'NORWAY ABLAZE - DENMARK SHAKEN'

Ramm developed tuberculosis. Even now he refused the offer of better food and conditions in exchange for making goods for the Germans. He became weaker and weaker, and was released through a compassionate act by the prison Governor, who had come to respect him. The Danish ambulance which was sent for him crossed the frontier just ahead of a Nazi order forbidding his release, and he reached Odense. There he died, a Norwegian flag in his hand placed there by a Danish friend. When Ramm's body arrived in Oslo, crowds thronged the Cathedral Square, ignoring every attempt to coerce them into dispersing, and when the news reached the Norwegian government in exile in London, Foreign Minister Koht said, 'When the history of these times comes to be written, Fredrik Ramm's name will go down as one of Norway's greatest heroes.'56

The active Church resistance in Norway was triggered off by Fjellbu, by now a bishop. On 1 February 1942, the day that Quisling took office as Prime Minister, he found Trondheim Cathedral locked against him when he went to celebrate Holy Communion. Nazi soldiers were telling the congregation to go home, but they would not. Fjellbu slipped in by a small side door, robed and started the service from the High Altar. The soldiers did not dare arrest him there, and the choir, having taken their position, began singing 'A Mighty Fortress is Our God'. Soon the congregation, standing in the snow outside, took it up. For that morning's work, Fjellbu was removed from office. At once all the Norwegian bishops, led by Berggrav and followed by the clergy, laid down the secular duties normally prescribed to them as part of the state Church. On Easter Day all Norwegian pastors followed suit, and at the same time Bishop Berggrav was arrested. It was expected that he would be tried and convicted, because he had visited England in 1940; but suddenly he was moved from prison to the mountain hut where he spent three years in lonely house arrest. Berlin had intervened.

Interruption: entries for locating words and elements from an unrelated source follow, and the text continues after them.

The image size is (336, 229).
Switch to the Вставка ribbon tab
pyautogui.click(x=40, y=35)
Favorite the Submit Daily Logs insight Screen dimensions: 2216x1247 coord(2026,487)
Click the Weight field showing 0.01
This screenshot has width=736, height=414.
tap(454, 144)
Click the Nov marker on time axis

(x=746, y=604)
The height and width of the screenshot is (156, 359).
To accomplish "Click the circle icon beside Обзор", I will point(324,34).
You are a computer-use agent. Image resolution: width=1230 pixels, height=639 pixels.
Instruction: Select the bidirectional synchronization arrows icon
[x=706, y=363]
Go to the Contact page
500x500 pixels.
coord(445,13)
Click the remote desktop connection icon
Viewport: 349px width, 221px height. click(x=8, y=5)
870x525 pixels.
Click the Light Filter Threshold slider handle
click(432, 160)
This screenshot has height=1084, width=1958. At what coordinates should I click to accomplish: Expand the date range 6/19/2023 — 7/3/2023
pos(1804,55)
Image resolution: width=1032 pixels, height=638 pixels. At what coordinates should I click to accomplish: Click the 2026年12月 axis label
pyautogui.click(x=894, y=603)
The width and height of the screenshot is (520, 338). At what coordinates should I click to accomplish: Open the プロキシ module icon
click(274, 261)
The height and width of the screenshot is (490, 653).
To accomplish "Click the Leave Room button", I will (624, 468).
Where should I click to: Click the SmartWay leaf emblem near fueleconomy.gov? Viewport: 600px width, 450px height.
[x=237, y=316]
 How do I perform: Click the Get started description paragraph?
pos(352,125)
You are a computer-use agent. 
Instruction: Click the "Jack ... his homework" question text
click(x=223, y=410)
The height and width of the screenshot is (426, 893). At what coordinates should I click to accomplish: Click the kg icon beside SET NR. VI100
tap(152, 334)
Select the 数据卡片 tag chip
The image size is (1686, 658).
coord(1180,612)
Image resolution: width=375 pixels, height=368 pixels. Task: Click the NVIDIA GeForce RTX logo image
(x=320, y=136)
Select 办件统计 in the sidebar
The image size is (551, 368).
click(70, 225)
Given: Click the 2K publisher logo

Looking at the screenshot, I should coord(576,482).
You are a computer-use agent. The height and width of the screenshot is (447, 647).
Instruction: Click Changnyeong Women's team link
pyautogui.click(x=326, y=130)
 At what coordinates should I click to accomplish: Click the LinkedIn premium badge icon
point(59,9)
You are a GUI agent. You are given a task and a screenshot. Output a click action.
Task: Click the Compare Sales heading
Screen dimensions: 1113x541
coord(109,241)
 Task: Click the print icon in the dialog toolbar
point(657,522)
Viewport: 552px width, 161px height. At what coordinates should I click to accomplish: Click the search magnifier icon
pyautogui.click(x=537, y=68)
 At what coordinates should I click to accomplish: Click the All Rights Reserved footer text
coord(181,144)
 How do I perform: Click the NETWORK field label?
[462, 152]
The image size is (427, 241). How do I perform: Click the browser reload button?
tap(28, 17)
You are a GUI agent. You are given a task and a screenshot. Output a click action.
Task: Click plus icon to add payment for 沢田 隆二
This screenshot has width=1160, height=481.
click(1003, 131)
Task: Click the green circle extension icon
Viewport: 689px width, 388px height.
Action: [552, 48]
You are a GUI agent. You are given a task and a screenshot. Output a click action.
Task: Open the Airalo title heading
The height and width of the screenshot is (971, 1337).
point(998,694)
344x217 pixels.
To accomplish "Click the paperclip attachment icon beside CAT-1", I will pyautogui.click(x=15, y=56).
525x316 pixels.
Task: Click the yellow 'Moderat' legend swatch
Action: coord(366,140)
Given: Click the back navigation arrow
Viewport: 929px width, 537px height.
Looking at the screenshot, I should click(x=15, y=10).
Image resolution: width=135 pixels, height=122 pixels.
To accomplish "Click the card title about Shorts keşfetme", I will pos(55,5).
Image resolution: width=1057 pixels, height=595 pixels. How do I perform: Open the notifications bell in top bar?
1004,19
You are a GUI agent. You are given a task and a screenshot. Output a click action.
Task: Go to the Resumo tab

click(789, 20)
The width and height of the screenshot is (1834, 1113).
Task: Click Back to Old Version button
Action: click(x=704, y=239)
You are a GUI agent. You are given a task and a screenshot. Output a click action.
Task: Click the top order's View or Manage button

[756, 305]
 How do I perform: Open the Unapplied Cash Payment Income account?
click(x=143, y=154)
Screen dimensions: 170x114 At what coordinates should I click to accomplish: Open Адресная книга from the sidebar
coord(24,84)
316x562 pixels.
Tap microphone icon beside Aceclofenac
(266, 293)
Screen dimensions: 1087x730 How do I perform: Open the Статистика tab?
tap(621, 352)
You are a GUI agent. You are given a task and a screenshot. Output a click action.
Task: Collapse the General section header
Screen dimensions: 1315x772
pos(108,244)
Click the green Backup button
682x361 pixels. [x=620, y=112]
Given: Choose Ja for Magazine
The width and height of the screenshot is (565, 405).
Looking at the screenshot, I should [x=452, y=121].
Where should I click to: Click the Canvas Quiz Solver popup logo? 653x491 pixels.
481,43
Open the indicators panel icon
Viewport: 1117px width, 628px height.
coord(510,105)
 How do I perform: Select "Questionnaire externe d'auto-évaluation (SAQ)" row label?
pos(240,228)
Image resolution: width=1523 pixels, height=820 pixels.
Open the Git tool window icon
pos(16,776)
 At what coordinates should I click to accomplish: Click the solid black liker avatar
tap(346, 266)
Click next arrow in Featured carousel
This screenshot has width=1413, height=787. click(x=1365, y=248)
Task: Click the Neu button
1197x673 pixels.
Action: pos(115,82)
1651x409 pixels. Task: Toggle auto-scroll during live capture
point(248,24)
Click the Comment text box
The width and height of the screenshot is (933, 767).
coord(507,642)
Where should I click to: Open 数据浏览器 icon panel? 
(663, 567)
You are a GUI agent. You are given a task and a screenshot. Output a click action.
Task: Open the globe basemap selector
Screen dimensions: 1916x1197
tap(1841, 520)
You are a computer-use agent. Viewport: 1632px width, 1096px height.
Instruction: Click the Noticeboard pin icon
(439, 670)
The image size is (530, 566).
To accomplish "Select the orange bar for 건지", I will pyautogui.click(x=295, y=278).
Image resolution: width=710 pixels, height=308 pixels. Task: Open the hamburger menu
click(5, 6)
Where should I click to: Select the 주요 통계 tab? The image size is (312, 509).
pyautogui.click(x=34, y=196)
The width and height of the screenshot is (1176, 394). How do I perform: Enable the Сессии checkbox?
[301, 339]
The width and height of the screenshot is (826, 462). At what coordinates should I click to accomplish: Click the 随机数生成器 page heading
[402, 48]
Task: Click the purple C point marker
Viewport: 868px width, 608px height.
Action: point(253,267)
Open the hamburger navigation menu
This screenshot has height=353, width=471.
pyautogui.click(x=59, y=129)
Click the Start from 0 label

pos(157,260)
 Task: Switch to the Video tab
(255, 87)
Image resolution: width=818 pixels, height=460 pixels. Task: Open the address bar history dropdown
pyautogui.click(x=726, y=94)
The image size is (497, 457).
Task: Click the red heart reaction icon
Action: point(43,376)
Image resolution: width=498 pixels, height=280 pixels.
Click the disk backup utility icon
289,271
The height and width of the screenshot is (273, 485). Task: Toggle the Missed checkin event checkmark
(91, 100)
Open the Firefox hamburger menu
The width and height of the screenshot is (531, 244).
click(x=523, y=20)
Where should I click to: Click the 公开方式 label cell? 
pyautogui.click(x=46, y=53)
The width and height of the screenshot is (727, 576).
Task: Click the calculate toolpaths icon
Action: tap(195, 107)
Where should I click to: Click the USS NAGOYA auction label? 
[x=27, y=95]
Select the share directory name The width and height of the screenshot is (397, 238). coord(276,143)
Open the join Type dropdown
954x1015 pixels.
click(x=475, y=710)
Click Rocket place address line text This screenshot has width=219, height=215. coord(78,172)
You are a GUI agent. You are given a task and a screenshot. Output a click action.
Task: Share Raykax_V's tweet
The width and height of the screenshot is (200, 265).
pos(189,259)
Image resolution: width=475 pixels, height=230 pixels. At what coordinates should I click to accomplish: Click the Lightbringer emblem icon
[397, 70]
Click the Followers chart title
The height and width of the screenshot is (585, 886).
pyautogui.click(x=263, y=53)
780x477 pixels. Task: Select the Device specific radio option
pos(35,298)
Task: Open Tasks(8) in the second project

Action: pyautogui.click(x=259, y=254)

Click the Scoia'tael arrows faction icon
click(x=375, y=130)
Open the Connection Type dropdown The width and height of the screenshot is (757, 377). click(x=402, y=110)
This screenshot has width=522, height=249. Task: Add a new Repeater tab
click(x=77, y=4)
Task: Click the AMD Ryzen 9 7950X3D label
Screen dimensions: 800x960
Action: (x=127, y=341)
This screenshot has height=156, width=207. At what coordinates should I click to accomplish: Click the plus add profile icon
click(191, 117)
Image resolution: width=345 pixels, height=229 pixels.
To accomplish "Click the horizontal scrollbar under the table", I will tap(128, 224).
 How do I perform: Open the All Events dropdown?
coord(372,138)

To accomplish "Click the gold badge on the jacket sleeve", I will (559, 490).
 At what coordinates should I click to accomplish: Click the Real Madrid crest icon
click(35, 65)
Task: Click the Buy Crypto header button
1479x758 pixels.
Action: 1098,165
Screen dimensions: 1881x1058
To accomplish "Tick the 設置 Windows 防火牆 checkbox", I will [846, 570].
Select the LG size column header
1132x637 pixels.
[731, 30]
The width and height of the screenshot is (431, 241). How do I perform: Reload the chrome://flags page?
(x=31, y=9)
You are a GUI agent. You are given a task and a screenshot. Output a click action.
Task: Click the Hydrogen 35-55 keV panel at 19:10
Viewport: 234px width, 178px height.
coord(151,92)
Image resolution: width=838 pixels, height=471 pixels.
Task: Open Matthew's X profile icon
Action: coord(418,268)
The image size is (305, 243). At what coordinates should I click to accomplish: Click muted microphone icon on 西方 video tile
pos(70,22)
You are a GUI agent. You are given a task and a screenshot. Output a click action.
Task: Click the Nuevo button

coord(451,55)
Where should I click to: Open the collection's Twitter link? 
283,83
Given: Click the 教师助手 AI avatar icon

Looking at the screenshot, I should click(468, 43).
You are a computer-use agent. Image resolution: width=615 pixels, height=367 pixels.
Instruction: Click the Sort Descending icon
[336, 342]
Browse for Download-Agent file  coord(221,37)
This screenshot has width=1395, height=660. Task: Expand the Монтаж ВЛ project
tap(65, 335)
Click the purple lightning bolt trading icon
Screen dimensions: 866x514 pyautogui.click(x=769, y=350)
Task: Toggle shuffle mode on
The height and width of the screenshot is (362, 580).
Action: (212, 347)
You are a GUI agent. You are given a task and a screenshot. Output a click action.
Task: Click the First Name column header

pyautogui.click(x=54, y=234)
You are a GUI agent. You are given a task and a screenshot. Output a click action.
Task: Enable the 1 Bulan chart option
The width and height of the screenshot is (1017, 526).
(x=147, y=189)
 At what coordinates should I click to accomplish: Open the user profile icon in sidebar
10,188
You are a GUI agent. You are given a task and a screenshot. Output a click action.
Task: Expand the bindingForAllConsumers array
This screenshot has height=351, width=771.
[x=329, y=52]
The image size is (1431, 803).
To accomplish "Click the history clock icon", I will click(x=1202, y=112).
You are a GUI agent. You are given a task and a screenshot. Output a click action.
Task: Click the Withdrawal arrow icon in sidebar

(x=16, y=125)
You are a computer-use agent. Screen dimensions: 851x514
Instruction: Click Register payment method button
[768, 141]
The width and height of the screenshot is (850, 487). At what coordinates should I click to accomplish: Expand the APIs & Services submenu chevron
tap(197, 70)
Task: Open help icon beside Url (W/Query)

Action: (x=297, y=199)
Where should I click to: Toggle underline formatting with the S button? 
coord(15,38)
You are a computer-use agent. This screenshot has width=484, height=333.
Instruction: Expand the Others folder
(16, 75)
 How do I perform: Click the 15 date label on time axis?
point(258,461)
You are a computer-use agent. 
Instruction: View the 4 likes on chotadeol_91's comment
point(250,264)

The intervention was initiated by the Abwehr, and the two emissaries sent by Admiral Canaris, who secretly worked against Hitler and ultimately was executed by him, were Bonhoeffer and Bonhoeffer's friend, von Moltke. So Bonhoeffer saw in action in Norway the very type of resistance he had advocated to the Church in Germany ten years earlier.57 Comparison between the two situations is impossible, since it was one thing to achieve a united resistance in an occupied country, and another to create it in Germany once Hitler had become established. However, such unity in Norway was achieved in the face of great risks, and would have been impossible without the healing of bitter divisions which had taken place there from1934 onwards.